I’m not necessarily new to Julia but new to parallel processing and writing fast code. I am trying to optimize this piece of code:
BLAS.set_num_threads(16)
MAX_CONC = 4 # limit to 4 concurrent tasks
@sync begin
sem = Base.Semaphore(MAX_CONC)
for i in 1:length(clusters)
Base.acquire(sem) @spawn begin
try
for p in 1:2*N #loop over particles
for totSz in range(maximum([-p, -2 * N + p]), minimum([p + 1, 2 * N - p + 1]), step=2)
states = genBasisStates(N, p, totSz)# creates states
hubHam = HubbardMatrix(U, t, tPrime, N, clusters[i], states) #Hamiltonian matrix
eigenvalues, eigenvecs = eigen(hubHam)
end physics thermal averaging stuff
finally
Base.release(sem)
end
end
end
end
Basically I am looping over different cluster geometries creating their hamiltonian and getting the eigenvalues from the hamiltonian and doing some thermal averaging. What I am confused the most is how many threads the eigenfunction will use. For example if I set it to 16 will it use at maximum at a time 16 or with each call of eigenfunction will it use 16? When I looked at how many cores are running the highest that I saw running was 19. This might also not be the best way of doing parallel calculations but is what I got to work.

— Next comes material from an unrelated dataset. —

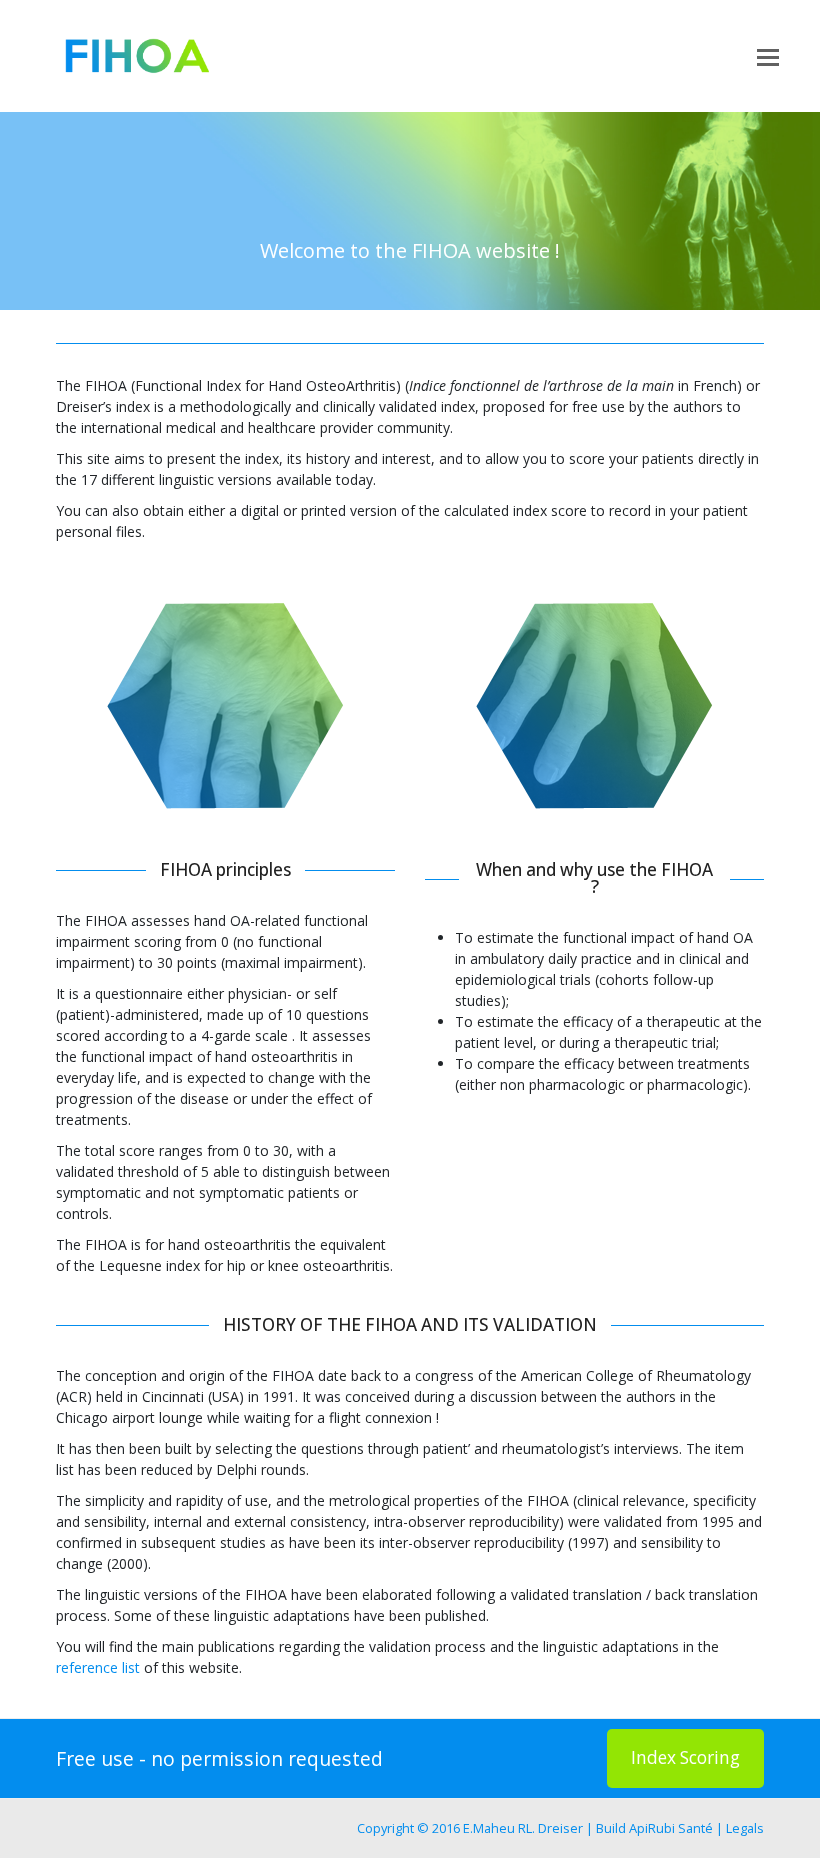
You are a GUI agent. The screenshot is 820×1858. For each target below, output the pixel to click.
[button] (768, 56)
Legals (745, 1828)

Another thing that I am not super sure how it works is how many cores I should be using. The HPC that I am using has 32 cores per node so should I try to use all 32 at the same time or leave a few unused? Any tips are welcome!
The BLAS library has its own thread pool independent of Julia’s. Unfortunately, this means that you can’t currently do multithreaded BLAS calls in parallel from multiple Julia tasks, as I understand it—it will effectively do a single BLAS call at a time.
It may be better to set the number of BLAS threads to 1 and do lots of serial BLAS calls in parallel.
BLAS threading has very strange interactions with Julia. This also depends on what BLAS you use, e.g. MKL.jl behaves differently than the default OpenBLAS. See here for a write-up
That being said: I did similar simulations. Here is my suggestion: if your total memory permits it, you’ll want to do what @stevengj suggested and use Julia’s threads while setting BLAS.set_num_threads(1). This has the lowest overheads and is also simple to code. If your Hamiltonians get too large and thus you can’t find enough of them into memory at once, then you’ll need to use Distributed.jl to spawn several Julia processes (workers) and have each of them use a couple of threads for BLAS such that the total number of BLAS threads matches the number of cores. This works because each worker has its own “instance” of BLAS and thus you are “parallelizing” it that way.
Alternatively, you can try to use MKL.jl and keep on using Julia threads (because MKL.jl spawns BLAS threads for each Julia thread, so you’ll end up with NxM threads when using N Julia threads and BLAS.set_num_threads(M)). However, I found that doesn’t work well in practice. Mostly, because the GC tends to block things a lot when there are long running external operations. So the worker process approach is more robust and also doesn’t depend on the specific behavior of a specific BLAS implementation.